6.关于emit与transfer(转自http://www.reader8.cn/jiaocheng/20120801/2057699.html)
 storm ui上emit和transferred的区别
最开始对storm ui上展示出来的emit和transferred数量不是很明白, 于是在storm-user上google了一把, 发现有人也有跟我一样的困惑, nathan做了详细的回答:

emitted栏显示的数字表示的是调用OutputCollector的emit方法的次数.

transferred栏显示的数字表示的是实际tuple发送到下一个task的计数.

如果一个bolt A使用all group的方式(每一个bolt都要接收到)向bolt B发射tuple, 此时bolt B启动了5个task, 那么trasferred显示的数量将是emitted的5倍.

如果一个bolt A内部执行了emit操作, 但是没有指定tuple的接受者, 那么transferred将为0.

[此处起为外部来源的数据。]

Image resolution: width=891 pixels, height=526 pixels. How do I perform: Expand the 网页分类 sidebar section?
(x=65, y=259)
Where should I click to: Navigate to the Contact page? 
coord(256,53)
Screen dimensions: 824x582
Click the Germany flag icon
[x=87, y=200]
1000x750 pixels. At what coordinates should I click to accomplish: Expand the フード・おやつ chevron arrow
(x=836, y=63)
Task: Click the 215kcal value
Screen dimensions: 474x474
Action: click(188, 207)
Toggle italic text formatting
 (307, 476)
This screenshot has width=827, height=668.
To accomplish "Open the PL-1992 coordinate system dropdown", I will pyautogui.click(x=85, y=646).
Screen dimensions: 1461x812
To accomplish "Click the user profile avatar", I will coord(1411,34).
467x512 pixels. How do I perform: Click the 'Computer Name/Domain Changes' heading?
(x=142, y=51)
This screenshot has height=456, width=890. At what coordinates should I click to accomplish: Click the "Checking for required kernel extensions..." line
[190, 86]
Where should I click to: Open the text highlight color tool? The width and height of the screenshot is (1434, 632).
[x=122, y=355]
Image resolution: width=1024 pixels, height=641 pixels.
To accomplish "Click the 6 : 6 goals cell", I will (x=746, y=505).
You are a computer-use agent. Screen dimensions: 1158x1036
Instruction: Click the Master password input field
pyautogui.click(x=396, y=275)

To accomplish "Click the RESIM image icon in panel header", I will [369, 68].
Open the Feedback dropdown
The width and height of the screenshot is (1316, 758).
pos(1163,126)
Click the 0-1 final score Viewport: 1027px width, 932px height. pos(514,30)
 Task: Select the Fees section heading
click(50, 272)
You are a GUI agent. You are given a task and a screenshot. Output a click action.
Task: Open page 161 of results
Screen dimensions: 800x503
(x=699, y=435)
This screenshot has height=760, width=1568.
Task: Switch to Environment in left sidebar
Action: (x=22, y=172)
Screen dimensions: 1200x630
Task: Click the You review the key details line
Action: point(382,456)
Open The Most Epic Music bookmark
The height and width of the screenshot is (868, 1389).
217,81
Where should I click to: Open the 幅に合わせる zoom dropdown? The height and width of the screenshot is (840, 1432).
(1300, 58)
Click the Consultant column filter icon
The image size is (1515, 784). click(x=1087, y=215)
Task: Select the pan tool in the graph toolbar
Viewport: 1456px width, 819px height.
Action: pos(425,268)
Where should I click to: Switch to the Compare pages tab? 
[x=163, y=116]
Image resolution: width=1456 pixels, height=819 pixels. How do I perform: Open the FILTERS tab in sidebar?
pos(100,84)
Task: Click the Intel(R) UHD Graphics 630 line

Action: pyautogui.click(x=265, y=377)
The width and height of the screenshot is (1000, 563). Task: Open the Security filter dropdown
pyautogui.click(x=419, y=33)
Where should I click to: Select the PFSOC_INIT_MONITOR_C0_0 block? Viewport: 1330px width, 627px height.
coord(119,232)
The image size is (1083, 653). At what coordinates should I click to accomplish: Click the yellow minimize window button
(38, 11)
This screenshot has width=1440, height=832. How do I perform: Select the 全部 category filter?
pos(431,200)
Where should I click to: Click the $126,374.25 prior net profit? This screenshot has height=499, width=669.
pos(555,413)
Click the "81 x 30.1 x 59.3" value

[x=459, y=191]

这里还有关于spout, bolt之间的emitted数量的关系讨论, 也解释了我的一些疑惑:
有 的bolt的execture方法中并没有emit tuple, 但是storm ui中依然有显示emitted, 主要是因为它调用了ack方法, 而该方法将emit ack tuple到系统默认的acker bolt. 因此如果anchor方式emit一个tuple, emitted一般会包含向acker bolt发射tuple的数量.

另外collector.emit(new Values(xxx))和collector.emit(tuple, new Values(xxx)) 这两种不同的emit方法也会影响后面bolt的emitted和transferred, 如果是前者, 则后续bolt的这两个值都是0, 因为前一个emit方法是非安全的, 不再使用acker来进行校验.

7、kafka中出现以下异常:

[2015-06-09 17:03:05,094] ERROR [KafkaApi-0] Error processing ProducerRequest with correlation id 616 from client kafka-client on partition [test3,0] (kafka.server.KafkaApis) 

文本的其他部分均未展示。